Range anxiety was also an issue with the e-Golf’s distance calculator.
One moment my predicted range was displayed as 157km, then a few minutes later was 140km, only to return to 150km a while after that. I put this down to the range calculator being very sensitive to driving style and conditions, but a bit less variability would have had me more focussed on the road and less on worry about getting home on the available charge.
But charging was a breeze. At home, using a simple three-pin connector, a total recharge took around 11 hours. My favourite, free, fast charger at Counties Power HQ took 45 minutes to get me up to 80 percent, plenty of time for a coffee and a quick browse around the shops nearby.

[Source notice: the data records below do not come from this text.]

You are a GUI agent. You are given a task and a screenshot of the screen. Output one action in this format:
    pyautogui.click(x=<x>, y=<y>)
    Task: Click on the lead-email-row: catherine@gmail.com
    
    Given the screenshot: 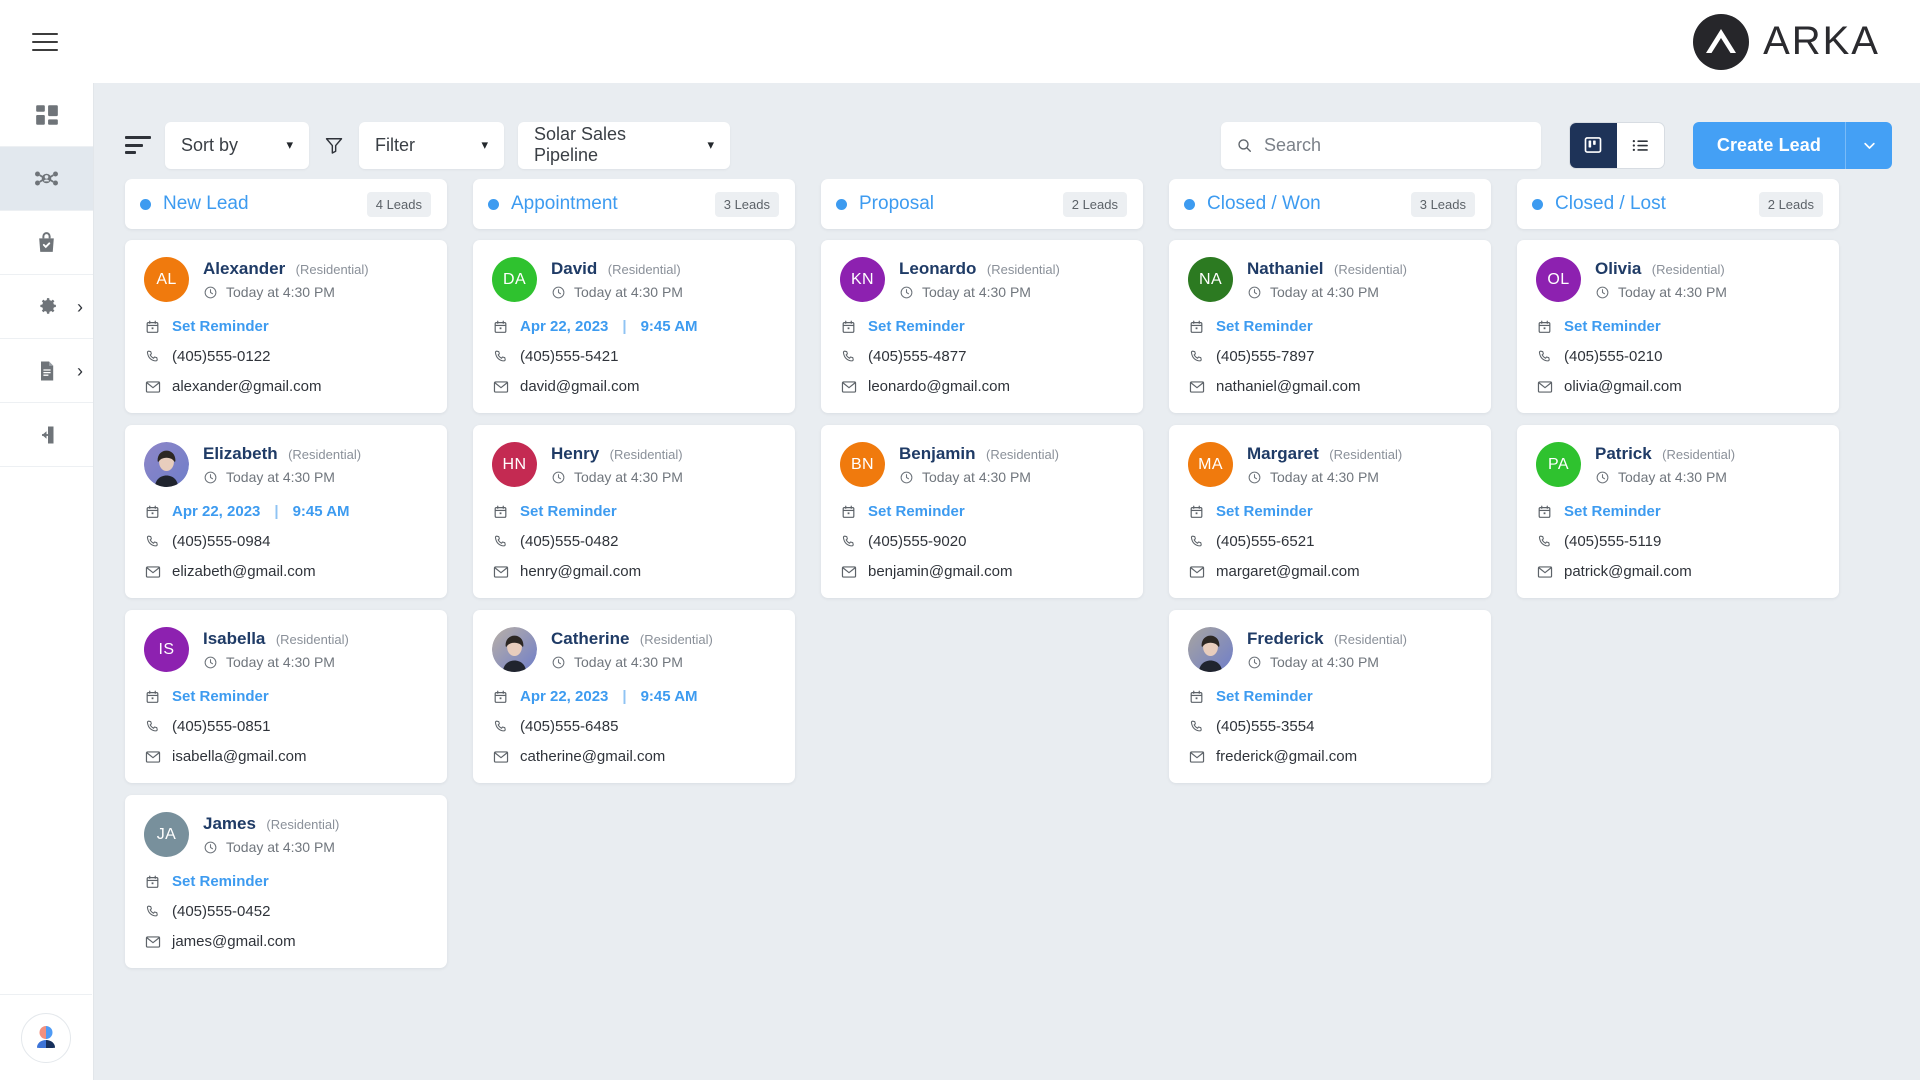 What is the action you would take?
    pyautogui.click(x=634, y=756)
     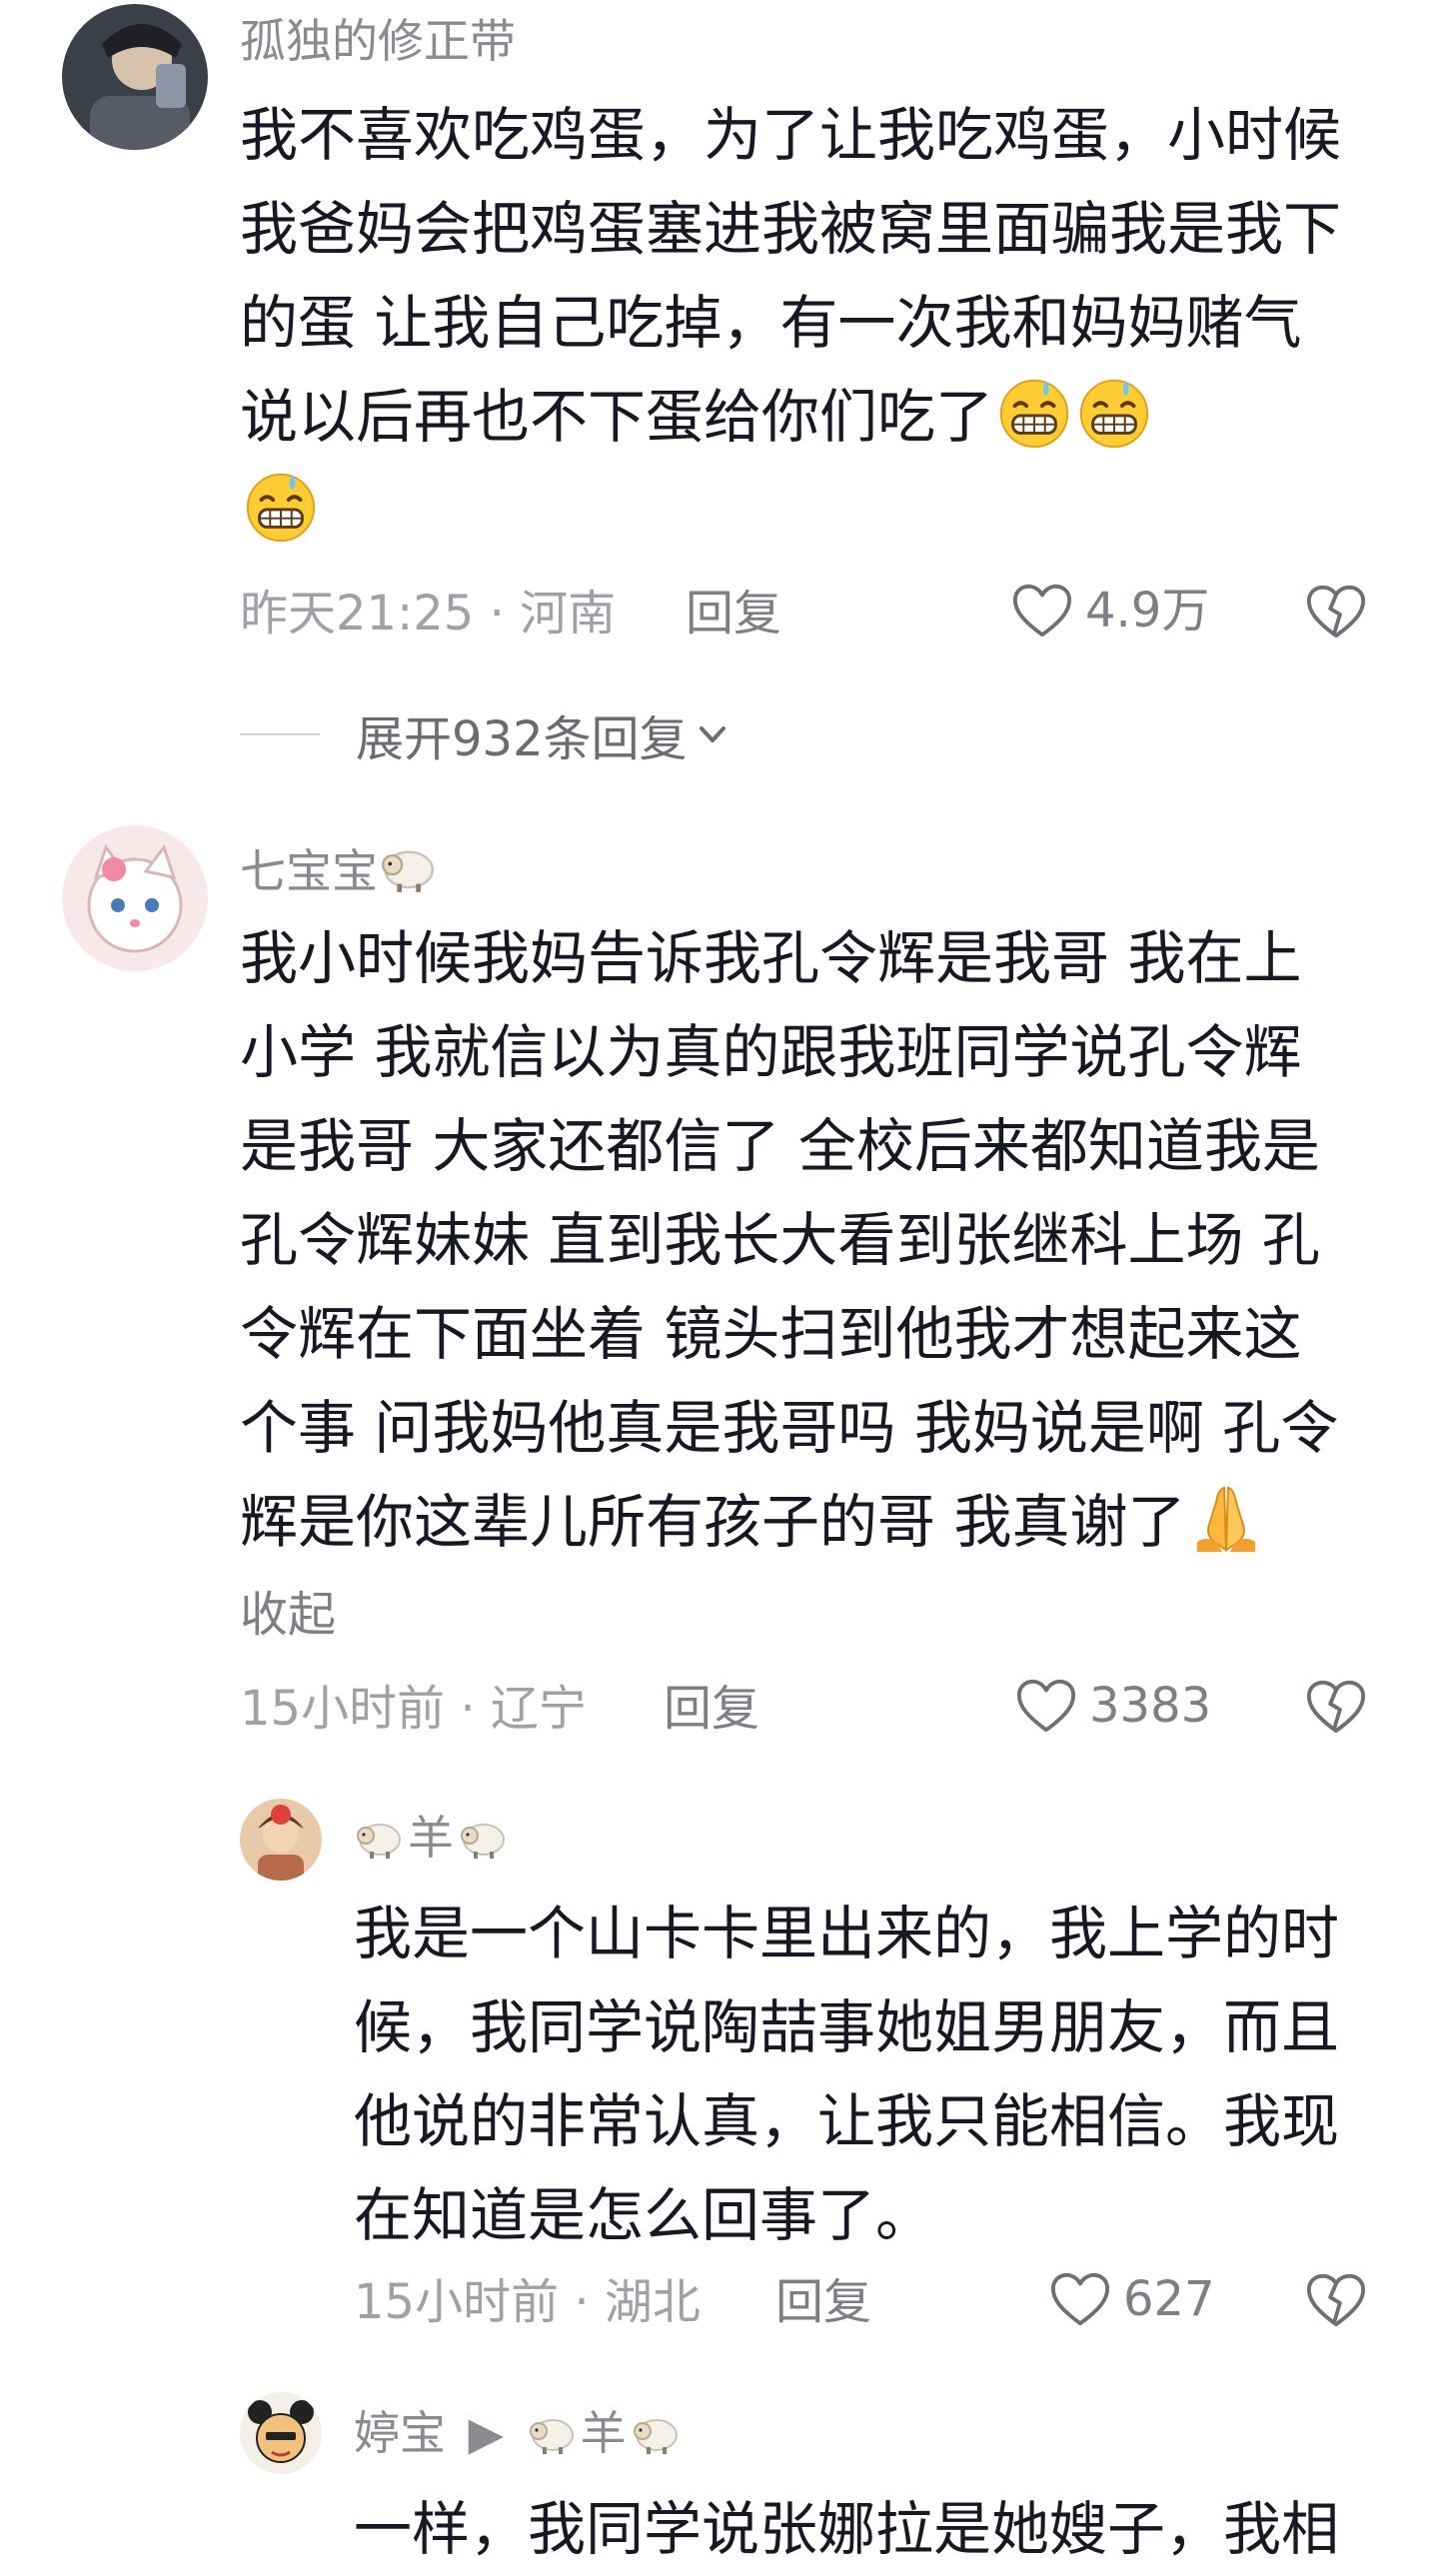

As is the case with all the electric vehicles I have tested, the e-Golf saw me spending less than $20 per week on charging with no concessions to convenience.
Despite the car’s price of $65,990 the economics for the average business owner almost make sense. Give it a year or two and EVs like this will be a no-brainer for many business applications.
My contacts tell me the Volkswagen e-Golf is rapidly becoming a European sensation, and the future of VW motoring. I can see why. This car is a little beauty.
I gave the Volkswagen e-Golf an admiring 7.5 out of 10.
Thanks to VW New Zealand for supplying the e-Golf for testing.